Emily @ Out and About says
Great list! I find the running off-season to be a very welcome respite after so many months of focusing on the same thing. I think it’s very healthy and necessary to take a break, both mentally and physically. This off-season I’m excited to really focus on strength training, flexibility, and core. Plus, I have a 30-day barre package that I’m planning to use over the winter!
Debbie @ Deb Runs says
During the off-season is definitely the time to assess and work on nutritional needs, core strength, flexibility, etc. Great tips as usual.
I’ve already registered for Ragnar Trail Ultra in Richmond, VA for next April, and I’m planning to run the Chicago Spring Half Marathon (haven’t registered yet).
Thanks for linking up!
Karen @ Fit in France says
I’m not in off season at the moment as marathon training has just started. Things do slow down here though and there are hardly any races in December and January… so it is kind of a forced off season.
Abby @ BackAtSquareZero says
I need to work on the off season eating for sure.
Janice @ Fitness Cheerleader says
Oh what a very timely post! I’ve been thinking about new goals as i take an off-season from my running. Thanks for the ideas!

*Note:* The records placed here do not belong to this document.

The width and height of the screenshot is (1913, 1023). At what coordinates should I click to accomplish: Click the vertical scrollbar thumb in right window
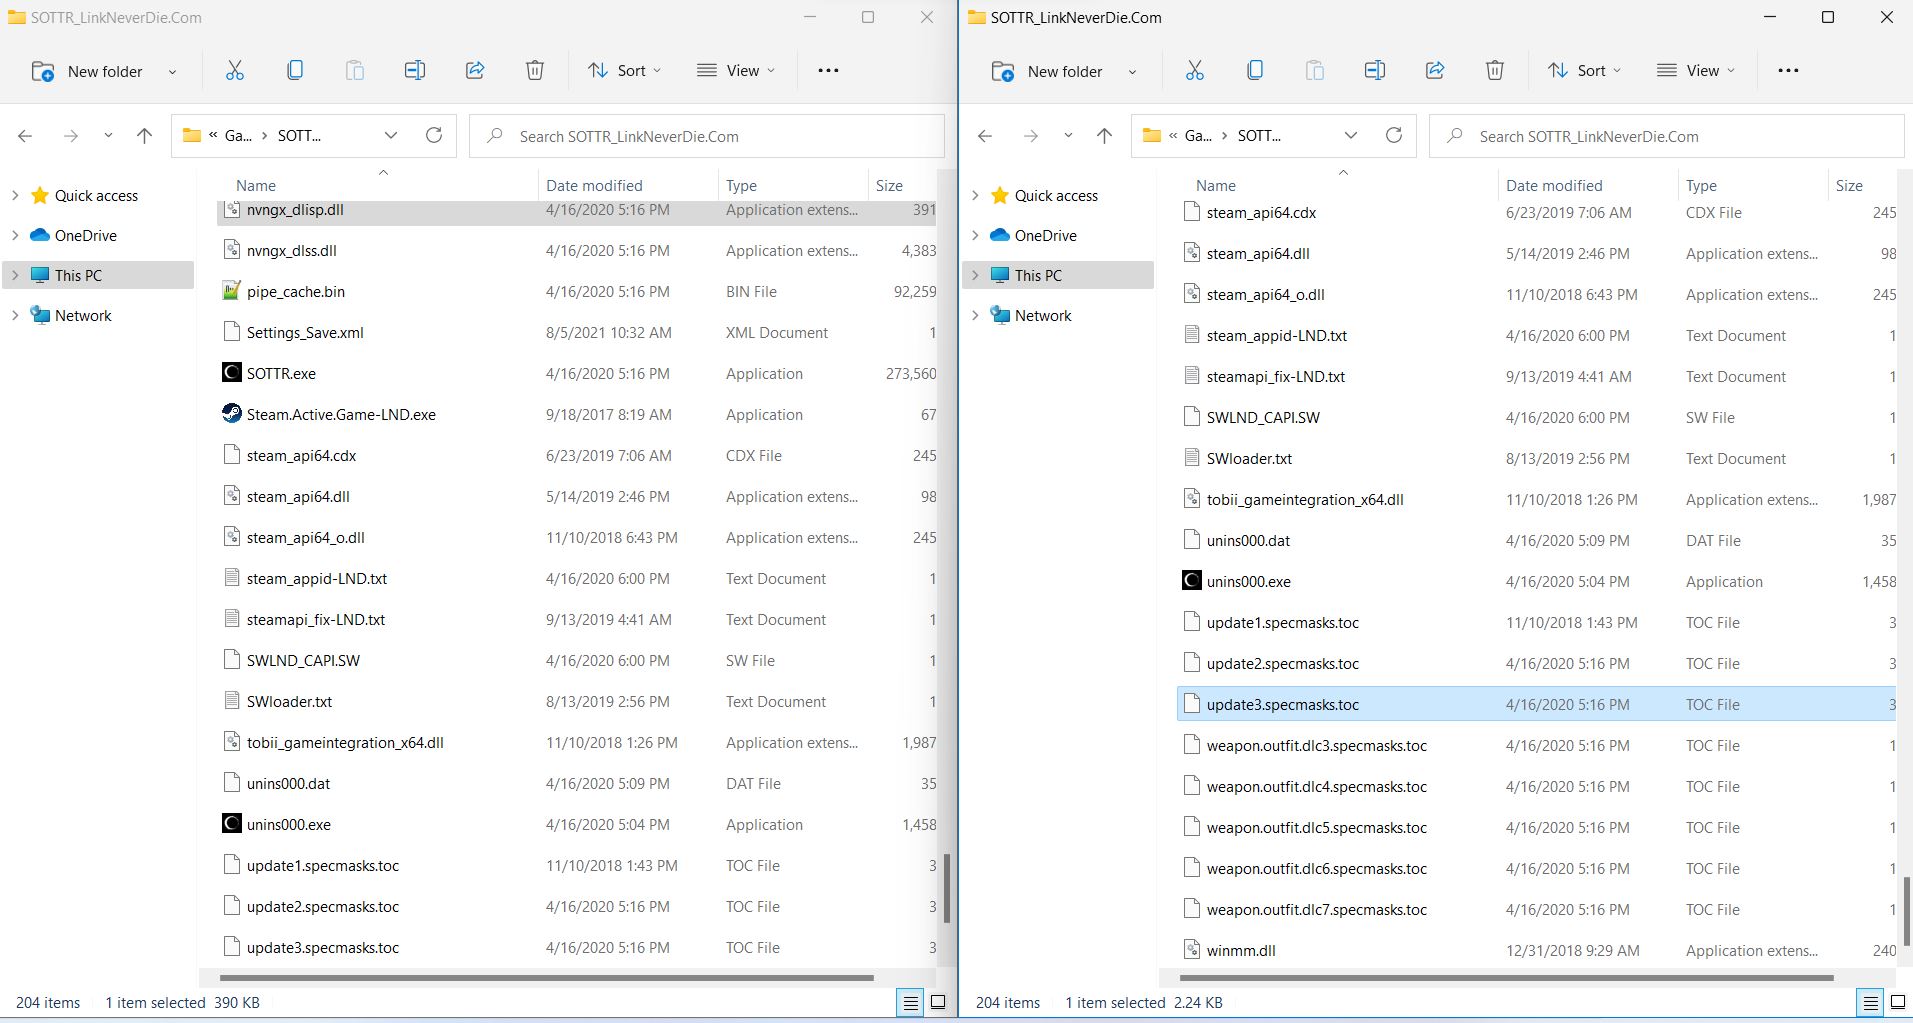(x=1906, y=910)
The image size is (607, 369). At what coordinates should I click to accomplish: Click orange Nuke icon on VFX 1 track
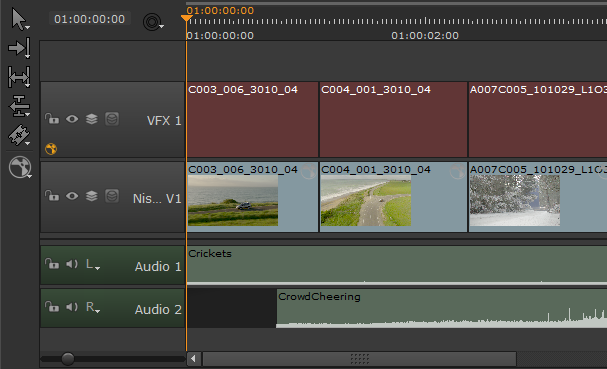(51, 149)
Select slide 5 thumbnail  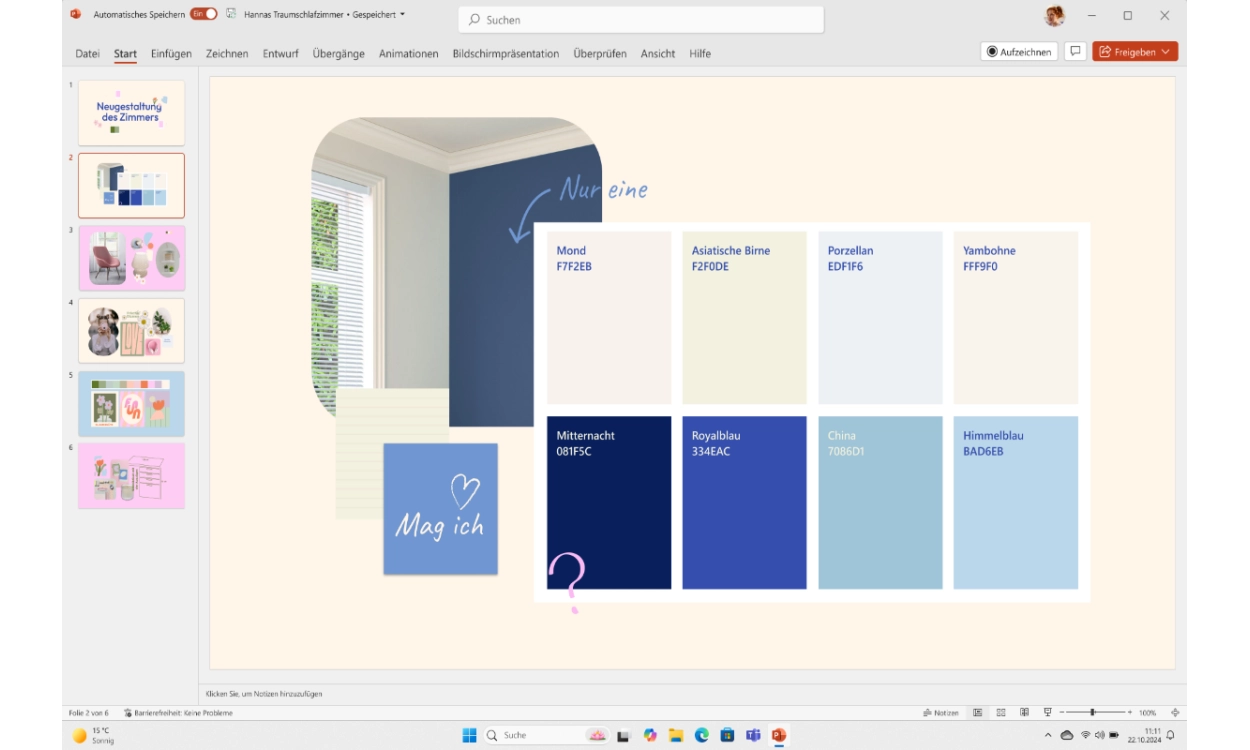coord(131,403)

Michelle @ Running with Attitude says
All great suggestions! I’ve been meaning to check out the Iron Strength Workout DVD.
Smitha @ FauxRunner says
I’m going back to crossfit for a few months and getting swim lessons! Need to train for my spring marathon but don’t want to loose my tri fitness at the same time.
Sharon says
All great things to do in the running off-season!! I like to do new workouts, more yoga, and strength training!
Amber says
I love these! I know I try to do more social fitness activities in the off-season, since triathlon tends to be a lone wolf sport. This off season I’m definitely working on strength training as well… oh us and get back to he pool 😉
Sue @ This Mama Runs for Cupcakes says
I am dying for this DOMS to go away from the marathon yesterday so I can get started on my strength training plan!!